- US theatrical release poster
- Directed by: Eddy Matalon [fr]
- Screenplay by: John C.W. Saxton
- Story by: John Dunning Eddy Matalon
- Produced by: John Dunning Eddy Matalon Nicole Boisvert
- Starring: Jim Mitchum Robert Carradine Belinda J. Montgomery June Allyson Jean-Pierre Aumont Ray Milland
- Cinematography: Jean-Jacques Tarbès
- Edited by: Debra Karen
- Music by: Didier Vasseur
- Production company: Maki Films; Dal Productions; Les Productions Agora; Sommerville House; ;
- Distributed by: F.F.C.M. (France) Cinépix (Canada)
- Release dates: 28 June 1978 (France); 25 August 1978 (Canada);
- Running time: 92 minutes 89 minutes (France)
- Countries: France Canada
- Language: English
- Budget: $1.2 million

= Blackout (1978 film) =

1978 film by Eddy Matalon

Blackout (New York Blackout) is a 1978 disaster thriller film directed, co-written and produced by Eddy Matalon, and starring Jim Mitchum, Robert Carradine, Belinda Montgomery, June Allyson, Jean-Pierre Aumont and Ray Milland. The film centers on four escaped prisoners who take over a posh Manhattan apartment complex during New York City's 1977 blackout.

== Plot summary ==
Four sadistic criminals who, after escaping during a transfer, take over a posh Manhattan apartment complex and start looting and terrorizing its occupants during New York City's 1977 blackout. Police officer Dan Evans sets out to rescue the hostages.

== Cast ==

Source:

== Production ==
The film was financed by Canada's Cinépix Film Properties. Ivan Reitman was one of the executive producers. Shooting took place mainly in Montreal, with some exterior location shooting in New York City.

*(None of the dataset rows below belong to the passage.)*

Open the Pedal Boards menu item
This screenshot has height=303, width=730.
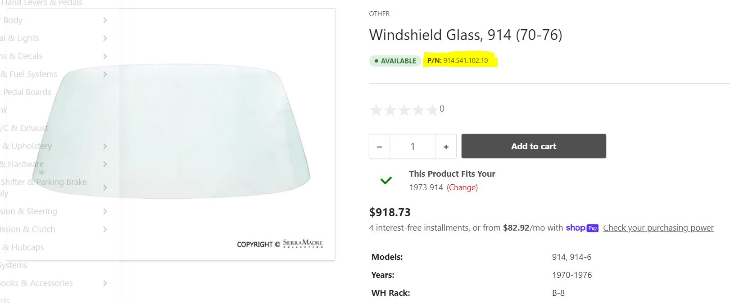click(x=27, y=92)
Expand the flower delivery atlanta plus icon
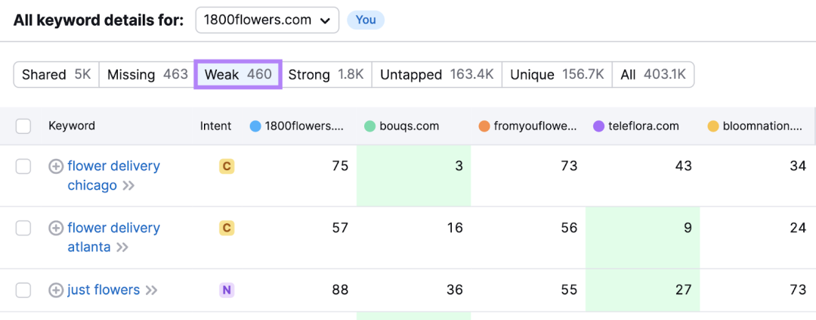The image size is (816, 320). click(55, 228)

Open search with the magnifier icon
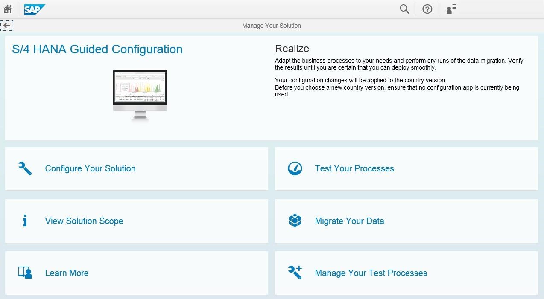point(404,9)
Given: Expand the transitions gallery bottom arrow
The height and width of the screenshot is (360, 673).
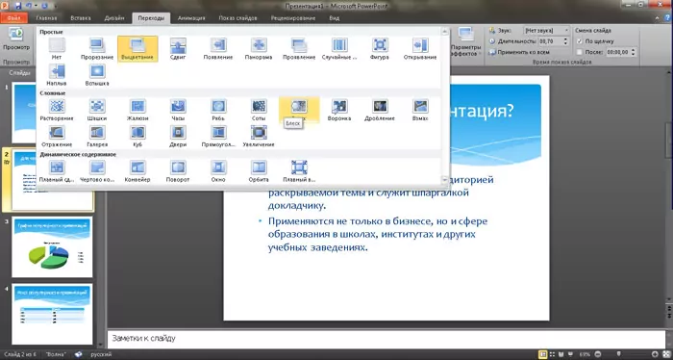Looking at the screenshot, I should 445,180.
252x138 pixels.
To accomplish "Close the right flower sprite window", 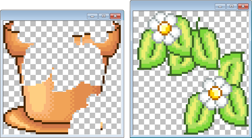I will (x=242, y=6).
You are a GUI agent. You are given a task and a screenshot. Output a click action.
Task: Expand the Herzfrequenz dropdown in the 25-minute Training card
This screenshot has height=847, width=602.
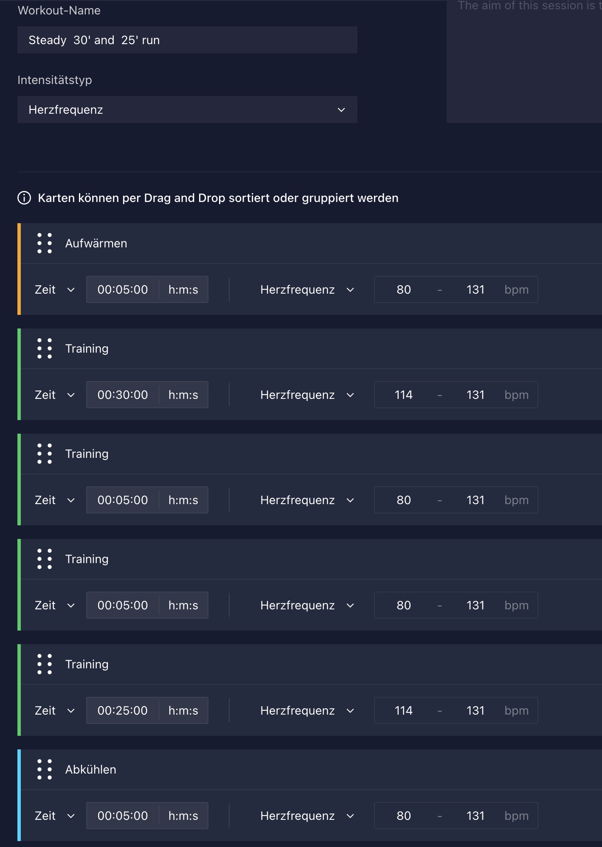(x=307, y=711)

Joseph Cotten was originally announced to appear in the film, but was recast before shooting started.

== Release ==
The film screened at the Marché du Film in Cannes on 18 May 1978. It premiered in France on 28 June, and in Canada on 25 August. In the United States, the film was distributed by New World Pictures, and was first released in Chicago on 7 July.

=== Home media ===
The film was released on Blu-Ray by boutique label Code Red in 2019.

== Reception ==
Chuck O'Leary of Fulvue Drive-in stated in his review: "A serviceable little B movie made to exploit New York City's famous 1977 blackout".

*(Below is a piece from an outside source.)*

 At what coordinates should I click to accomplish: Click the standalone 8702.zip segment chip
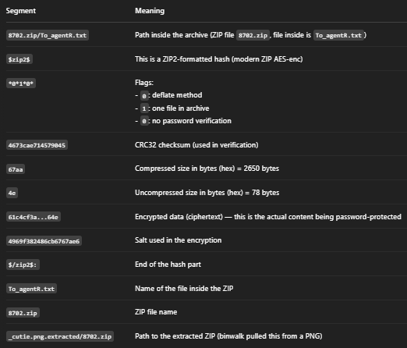point(23,313)
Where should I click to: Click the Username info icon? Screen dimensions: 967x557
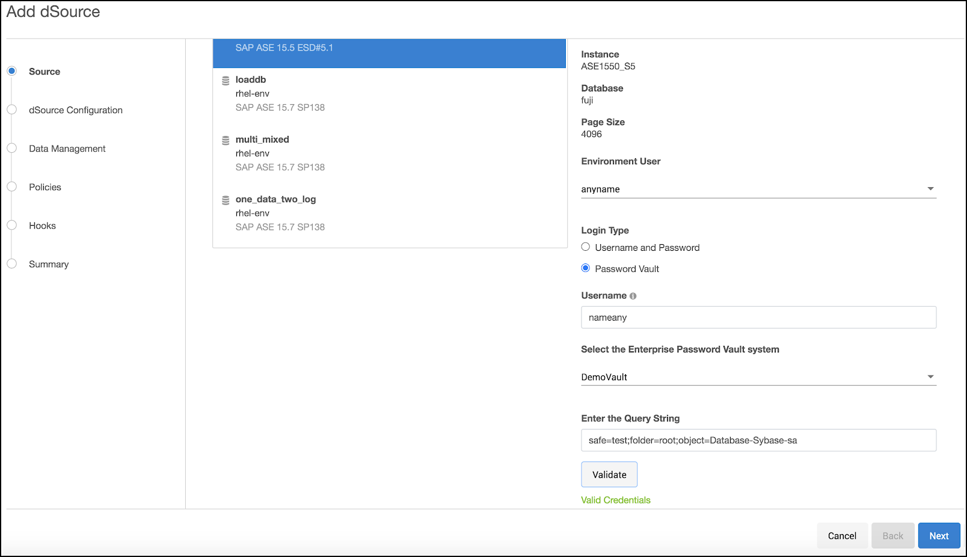[633, 296]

Reviewing the film's 2019 Blu-Ray release, Brian Orndorf called it "a scrappy Canadian production trying to play into disaster movie trends, using the real-world nightmare of the 1977 New York City blackout to inspire sleazy violence and lackluster supercop heroism. It's certainly aggressive, but also sloppy, delivering drive-in thrills with limited appreciation for tight editing and multi-character juggling."